§ **Directions**:
Where does "agent" occur in the listing? Copy every line that holds it.

§ **Records for this task**:
== Segment start ==

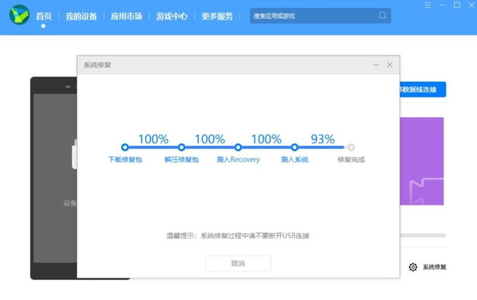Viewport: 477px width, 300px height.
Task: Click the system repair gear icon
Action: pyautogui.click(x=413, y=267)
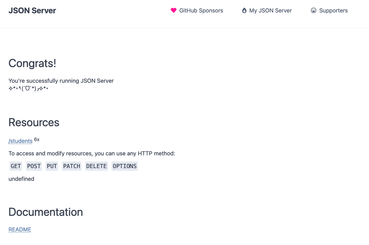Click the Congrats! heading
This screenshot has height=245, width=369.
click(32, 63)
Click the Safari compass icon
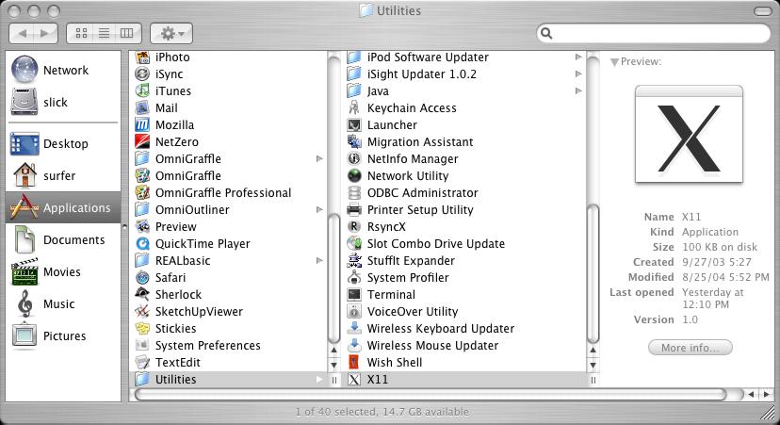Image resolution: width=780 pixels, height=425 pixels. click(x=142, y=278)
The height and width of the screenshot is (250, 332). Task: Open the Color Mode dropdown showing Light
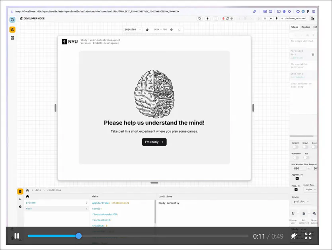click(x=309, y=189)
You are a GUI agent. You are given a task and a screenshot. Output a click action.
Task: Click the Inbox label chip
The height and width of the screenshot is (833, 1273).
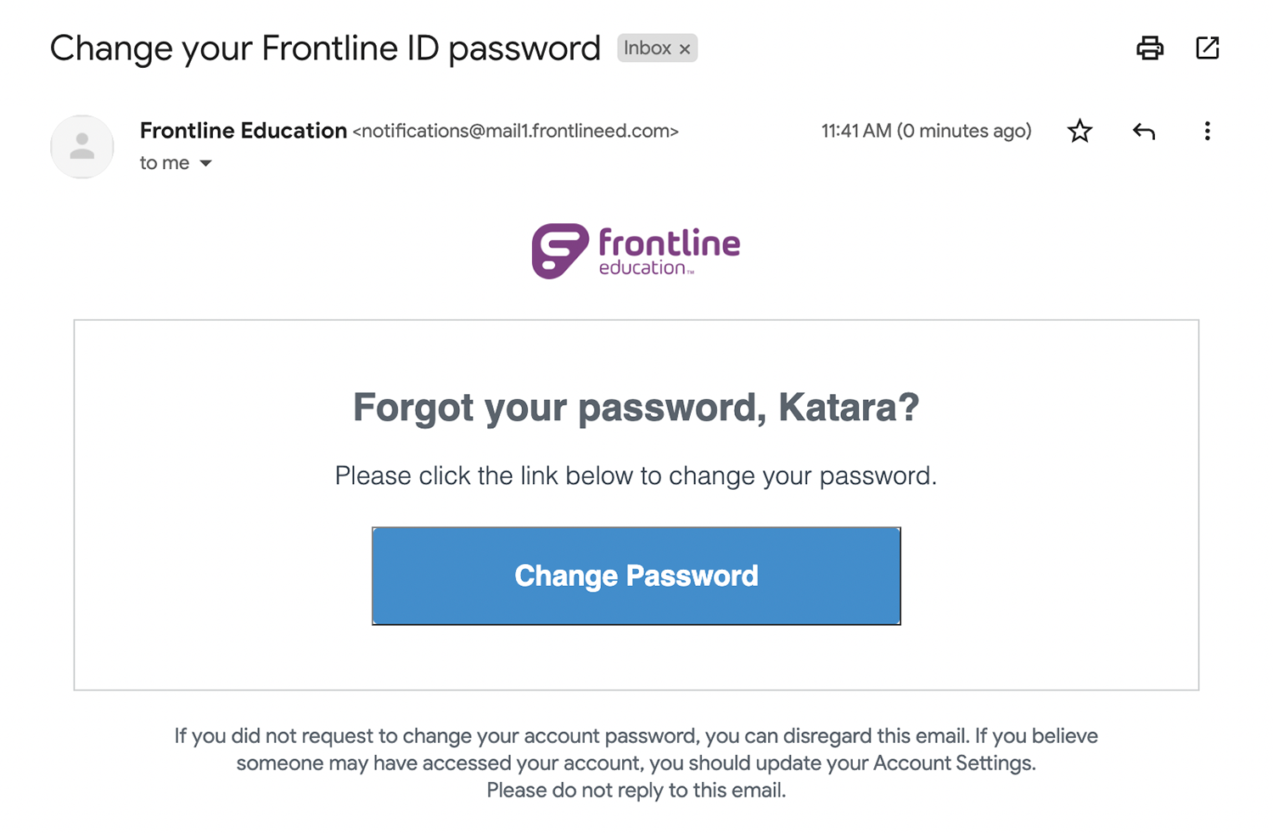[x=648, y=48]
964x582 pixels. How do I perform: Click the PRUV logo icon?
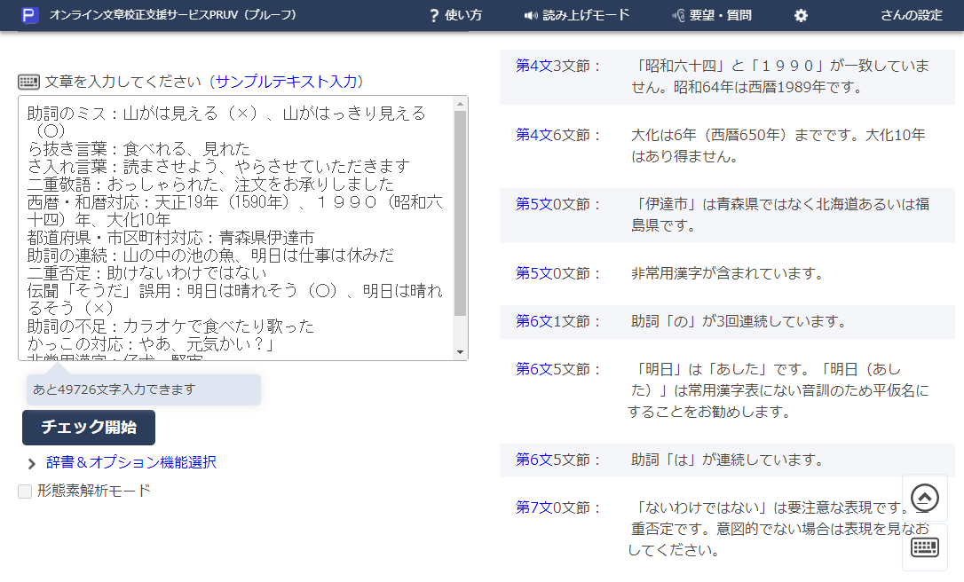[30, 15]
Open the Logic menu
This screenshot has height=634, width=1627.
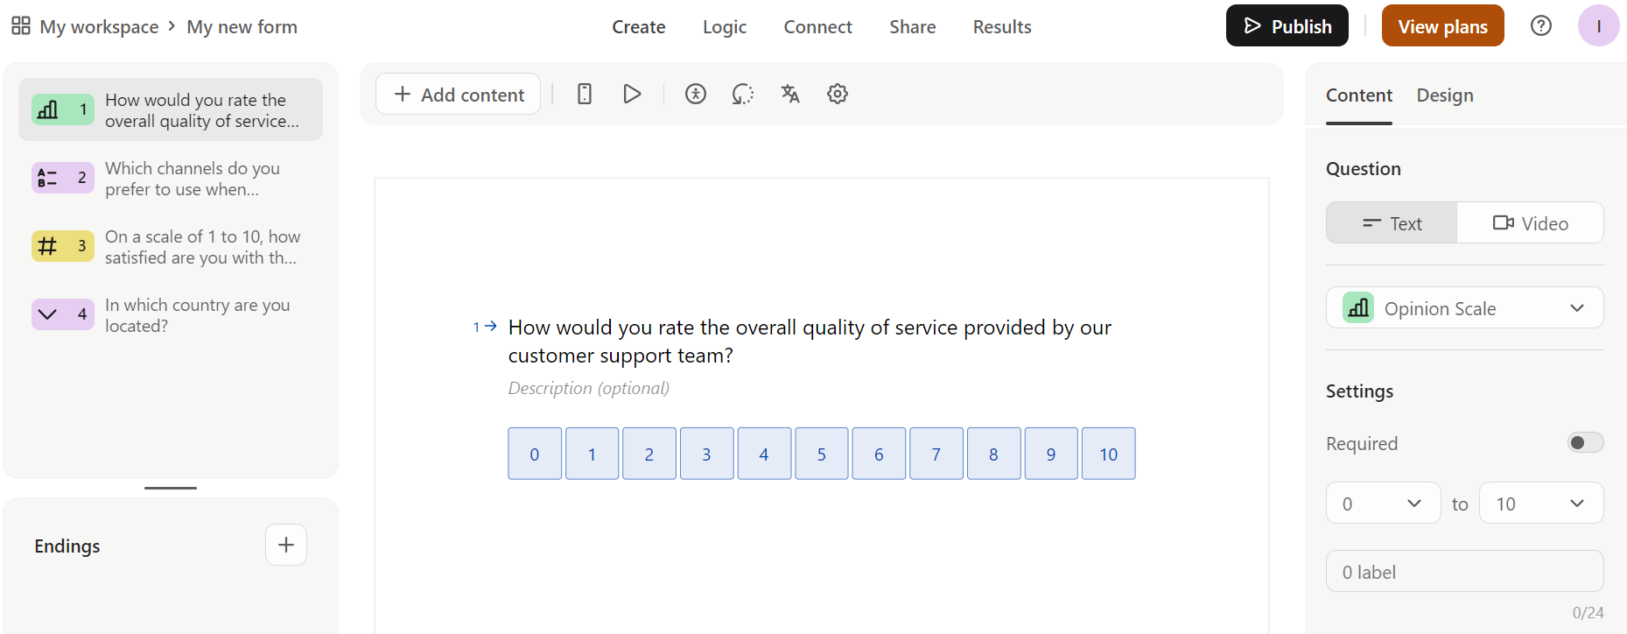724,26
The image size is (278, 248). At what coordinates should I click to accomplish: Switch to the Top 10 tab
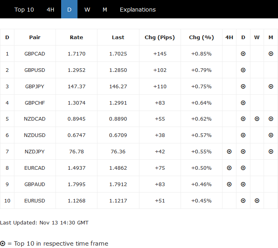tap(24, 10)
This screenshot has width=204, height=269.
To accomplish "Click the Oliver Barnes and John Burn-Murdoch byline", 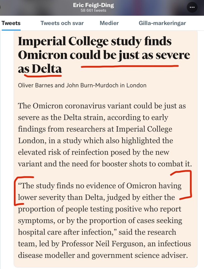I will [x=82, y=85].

== Segment end ==
== Segment start ==

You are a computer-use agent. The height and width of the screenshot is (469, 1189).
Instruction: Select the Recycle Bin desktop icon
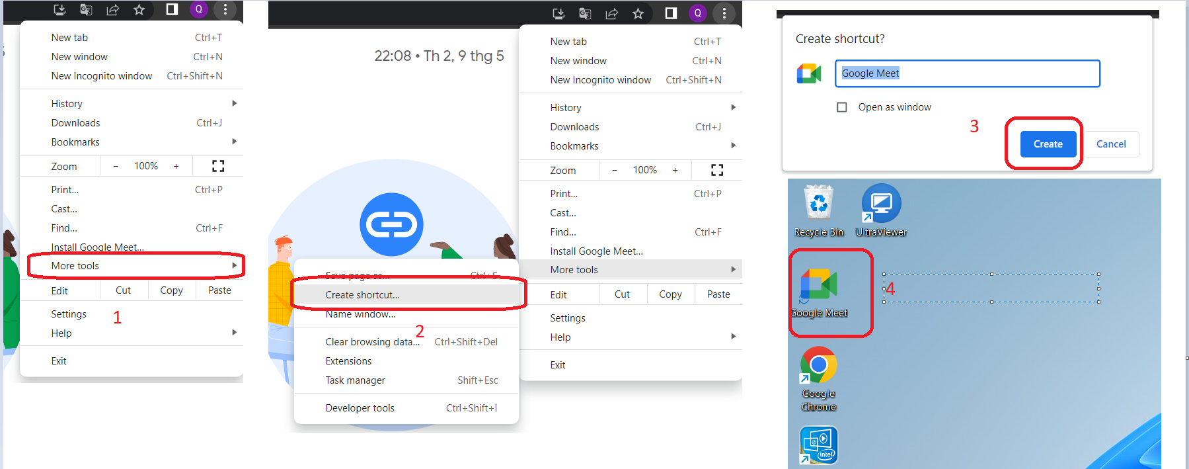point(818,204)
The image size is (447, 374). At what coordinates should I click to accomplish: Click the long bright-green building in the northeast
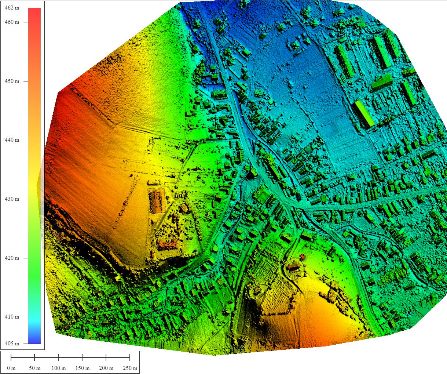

== Segment end ==
== Segment start ==

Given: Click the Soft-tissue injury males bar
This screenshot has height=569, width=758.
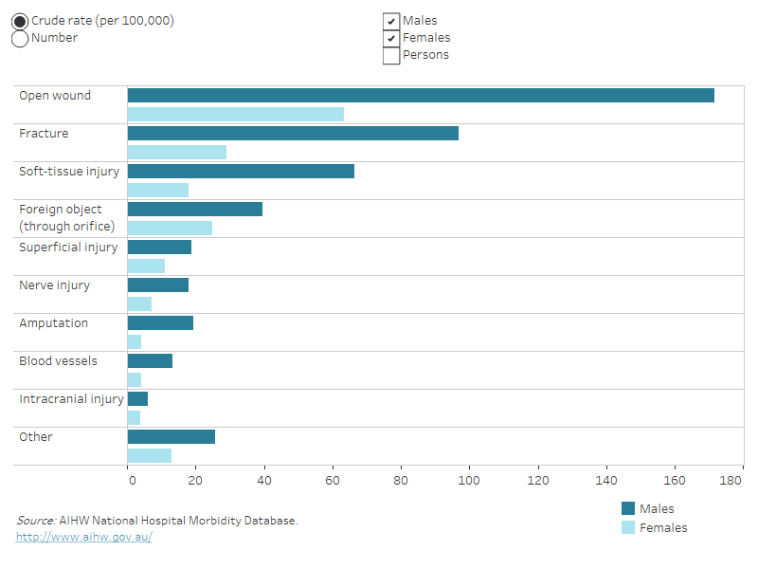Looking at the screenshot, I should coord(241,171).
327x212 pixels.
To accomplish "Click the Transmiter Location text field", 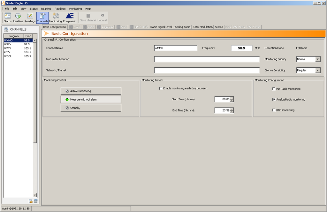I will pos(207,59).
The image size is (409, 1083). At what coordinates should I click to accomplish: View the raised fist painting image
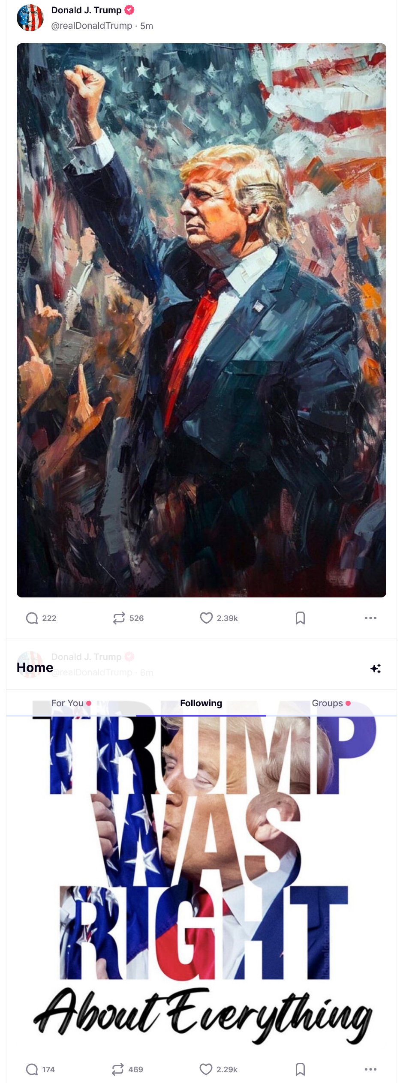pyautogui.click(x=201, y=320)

== Segment end ==

§ **Solution for this exercise**:
You are a GUI agent. You are given a task and a screenshot. Output a click action.
You are a computer-use agent. The height and width of the screenshot is (469, 1189).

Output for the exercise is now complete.